----- Extracted data

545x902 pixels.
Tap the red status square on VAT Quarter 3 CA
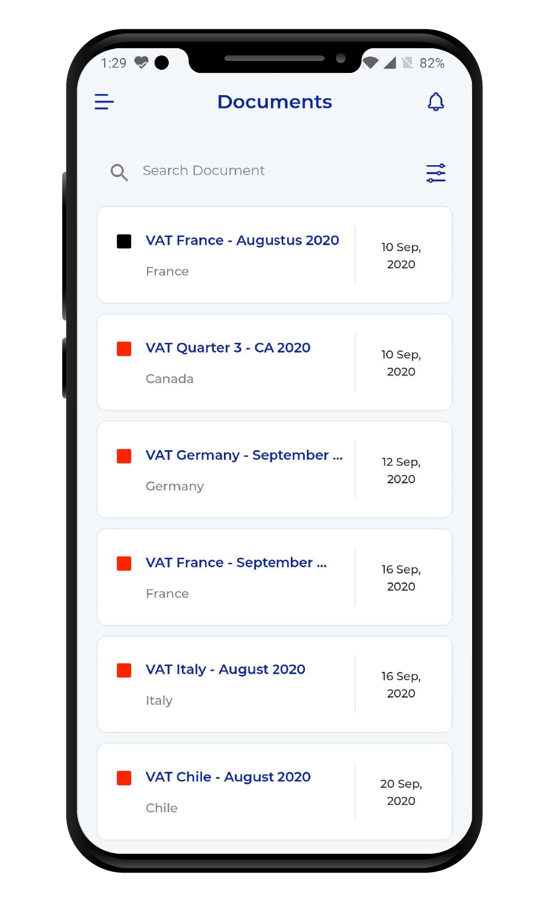[x=123, y=348]
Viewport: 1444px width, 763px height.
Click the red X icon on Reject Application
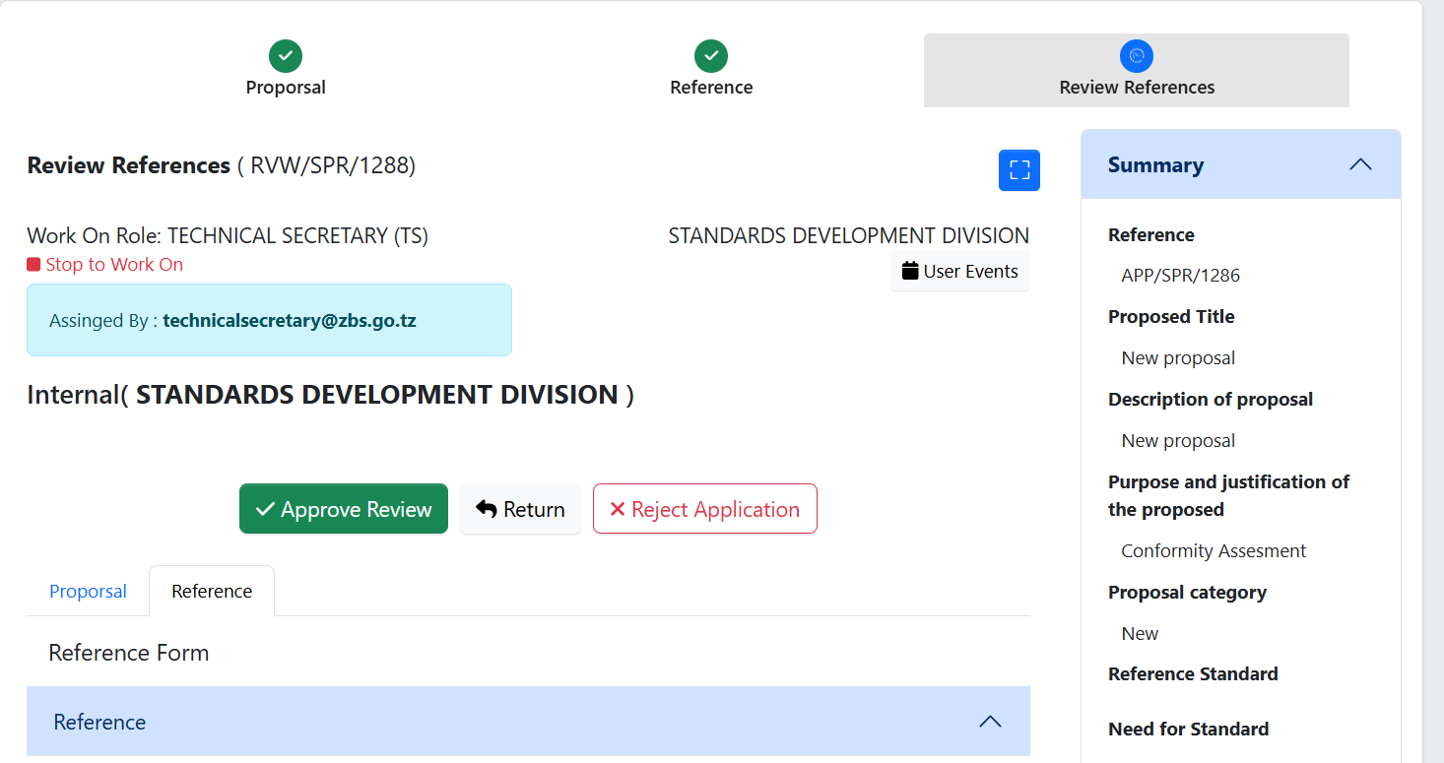coord(618,509)
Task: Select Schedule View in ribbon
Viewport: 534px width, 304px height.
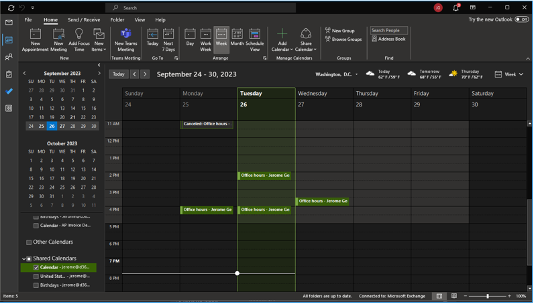Action: click(x=255, y=39)
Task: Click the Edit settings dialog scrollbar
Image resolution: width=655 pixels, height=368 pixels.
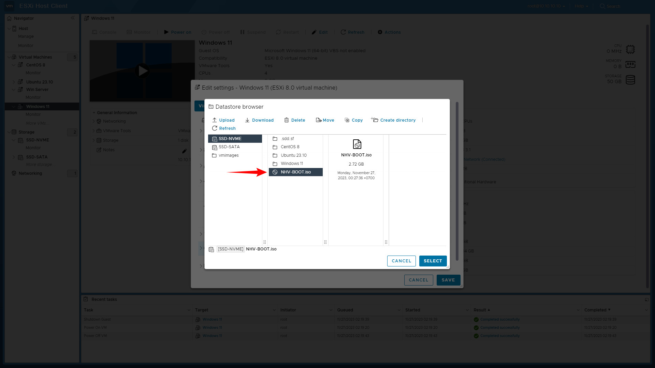Action: point(457,181)
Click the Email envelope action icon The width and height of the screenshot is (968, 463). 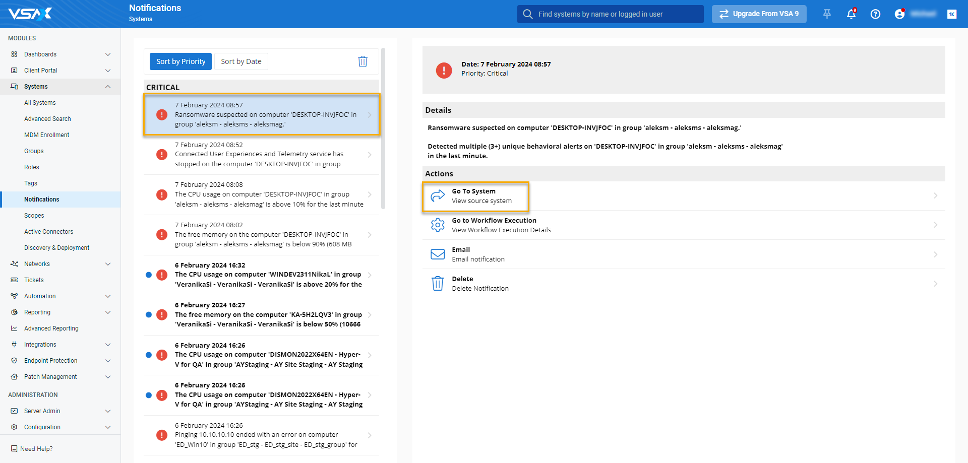pos(438,254)
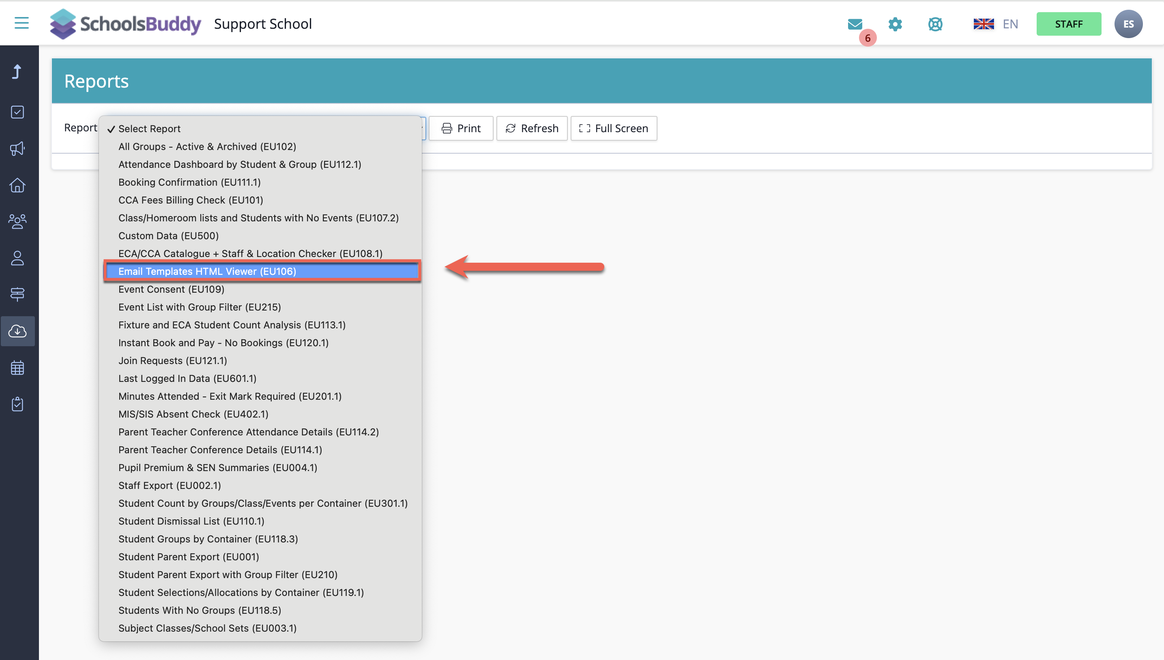Open the ES account avatar menu
Viewport: 1164px width, 660px height.
pyautogui.click(x=1129, y=24)
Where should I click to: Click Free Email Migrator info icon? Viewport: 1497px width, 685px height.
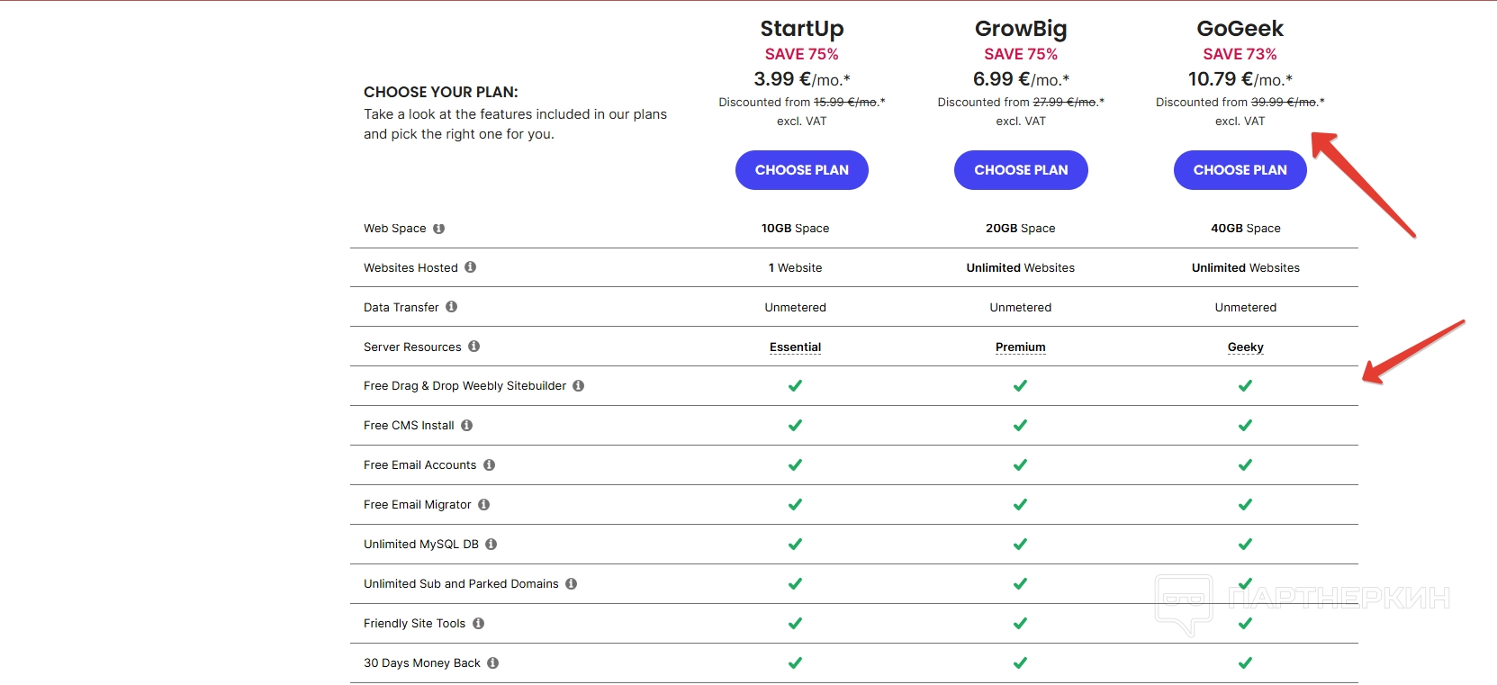(x=483, y=505)
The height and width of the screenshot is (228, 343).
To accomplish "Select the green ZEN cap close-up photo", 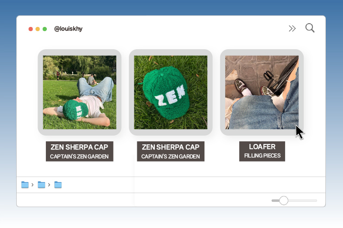I will click(x=171, y=92).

----------

## Exercise objective
List each line of the rows above that contains the word "Task".

## Exercise answer
Task: Select Schedule View in ribbon
Task: Click the Edit settings dialog scrollbar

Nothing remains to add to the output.